Ressamlar olarak, biz nesnelere, bilindik nesnelere olsa bile, sanki daha önce hiç görmemişiz gibi bakarız. Her şey yenidir. Önümüzdeki nesneleri zaten bildiklerinizin onaylaması olarak değil, masum bir merakla görün.
Öznenizi etkileyici bir ışık ve gölge deseni ile kapatabilirsiniz. Loş ışık sıklıkla bir gizem havası oluşturacaktır. Güçlü döküm gölgeler biçimleri daha belirgin kılacaktır. Bir nesnenin gölgeli kısmı sıklıkla arka planın koyuluğu ile kaynaşır.
Yaratıcı insanlar olarak belki de en büyük mücadelemiz kendi kalıplarımızın dışına çıkmaktır.
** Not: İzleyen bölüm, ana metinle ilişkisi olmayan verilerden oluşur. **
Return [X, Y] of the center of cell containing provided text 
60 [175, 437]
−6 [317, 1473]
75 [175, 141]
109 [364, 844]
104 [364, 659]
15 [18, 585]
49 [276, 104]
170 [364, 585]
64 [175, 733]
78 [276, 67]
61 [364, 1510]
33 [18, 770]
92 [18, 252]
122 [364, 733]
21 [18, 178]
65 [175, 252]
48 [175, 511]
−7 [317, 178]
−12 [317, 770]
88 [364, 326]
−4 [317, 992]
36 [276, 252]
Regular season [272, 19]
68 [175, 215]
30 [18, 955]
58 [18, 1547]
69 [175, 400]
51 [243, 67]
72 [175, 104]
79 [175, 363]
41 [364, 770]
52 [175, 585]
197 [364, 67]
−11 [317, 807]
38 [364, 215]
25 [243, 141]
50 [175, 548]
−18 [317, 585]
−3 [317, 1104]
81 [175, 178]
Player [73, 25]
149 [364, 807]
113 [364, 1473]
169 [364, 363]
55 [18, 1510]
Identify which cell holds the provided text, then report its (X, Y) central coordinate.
Bildiğimiz dünyaya saplanıp kaldıkça, yalnızca güvenli, konforlu ve bilindik eserler üretiriz.
Bize esinlendiren şey her zaman açık değildir. Bazen o tamamen yeni bir şeydir. Bazen yıllardır arka planda duran bir şey sanki ilk kez görüyormuşuz gibi, bizim için birdenbire görünür olur.
Er ya da geç -eğer bunu henüz yapmadıysanız -tek bir tema üzerinde bir dizi çizim yapmanın büyük değerini keşfedeceksiniz. Sanatsal vizyonunuzu derinleştirmenin benim bildiğim en iyi yolu budur. Bu sizi çizim becerileri ve teknikleri hakkında kendi bilincinizin ötesine taşıyacaktır. Bunu çizdiğiniz şeyin ötesine geçmek ve çizim fikrinize taşımak olarak düşünün. Sanatın yaşadığı yer burasıdır.
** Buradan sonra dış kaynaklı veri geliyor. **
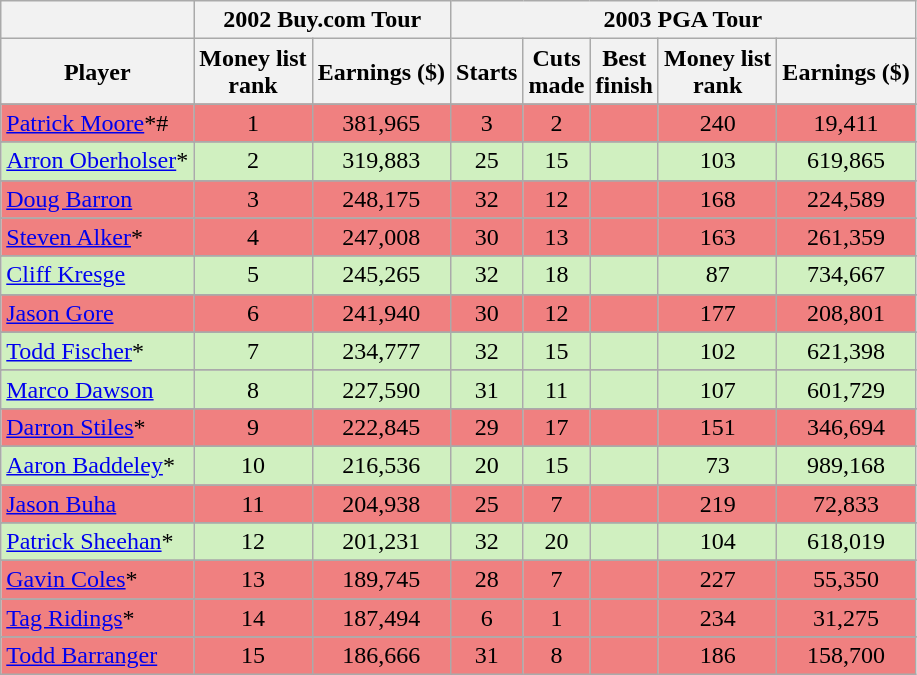
151 (717, 427)
2003 PGA Tour (684, 20)
989,168 (846, 465)
186 (717, 656)
346,694 (846, 427)
Cliff Kresge (98, 275)
158,700 (846, 656)
73 (717, 465)
Todd Fischer* (98, 351)
248,175 (381, 199)
Marco Dawson (98, 389)
29 (487, 427)
245,265 (381, 275)
Player (98, 72)
104 (717, 542)
618,019 (846, 542)
Arron Oberholser* (98, 161)
163 (717, 237)
Tag Ridings* (98, 618)
224,589 (846, 199)
247,008 (381, 237)
208,801 (846, 313)
87 (717, 275)
319,883 (381, 161)
103 (717, 161)
Aaron Baddeley* (98, 465)
72,833 (846, 503)
Todd Barranger (98, 656)
55,350 (846, 580)
Cutsmade (556, 72)
9 (253, 427)
Bestfinish (624, 72)
102 (717, 351)
Starts (487, 72)
Gavin Coles* (98, 580)
201,231 (381, 542)
14 (253, 618)
Jason Buha (98, 503)
189,745 (381, 580)
Darron Stiles* (98, 427)
619,865 (846, 161)
10 (253, 465)
2002 Buy.com Tour (322, 20)
Jason Gore (98, 313)
227,590 (381, 389)
168 (717, 199)
261,359 (846, 237)
227 (717, 580)
186,666 (381, 656)
234 (717, 618)
18 (556, 275)
5 (253, 275)
621,398 (846, 351)
17 (556, 427)
107 (717, 389)
28 (487, 580)
240 (717, 123)
Steven Alker* (98, 237)
19,411 (846, 123)
219 (717, 503)
734,667 (846, 275)
Patrick Sheehan* (98, 542)
222,845 (381, 427)
31,275 (846, 618)
381,965 (381, 123)
Patrick Moore*# (98, 123)
187,494 (381, 618)
Doug Barron (98, 199)
216,536 (381, 465)
204,938 (381, 503)
601,729 (846, 389)
4 (253, 237)
234,777 (381, 351)
177 (717, 313)
241,940 (381, 313)
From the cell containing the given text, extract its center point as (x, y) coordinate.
Ölümün ne olduğunu, birini kaybetmenin ne olduğunu düşündüm. Keskin bir acı zamanla azalıyordu fakat hiçbir zaman tam olarak iyileşmiyordu. Bir yara izi hep kalıyordu.
“el, at veya ağaç çizebilir misin?”türünden sorularla karşılaşmış olabilirsiniz. bu türden sorulara vereceğimiz cevap biz “bir şeyleri” çizmeyiz, biz sadece çizgiler çizeriz olmalıdır.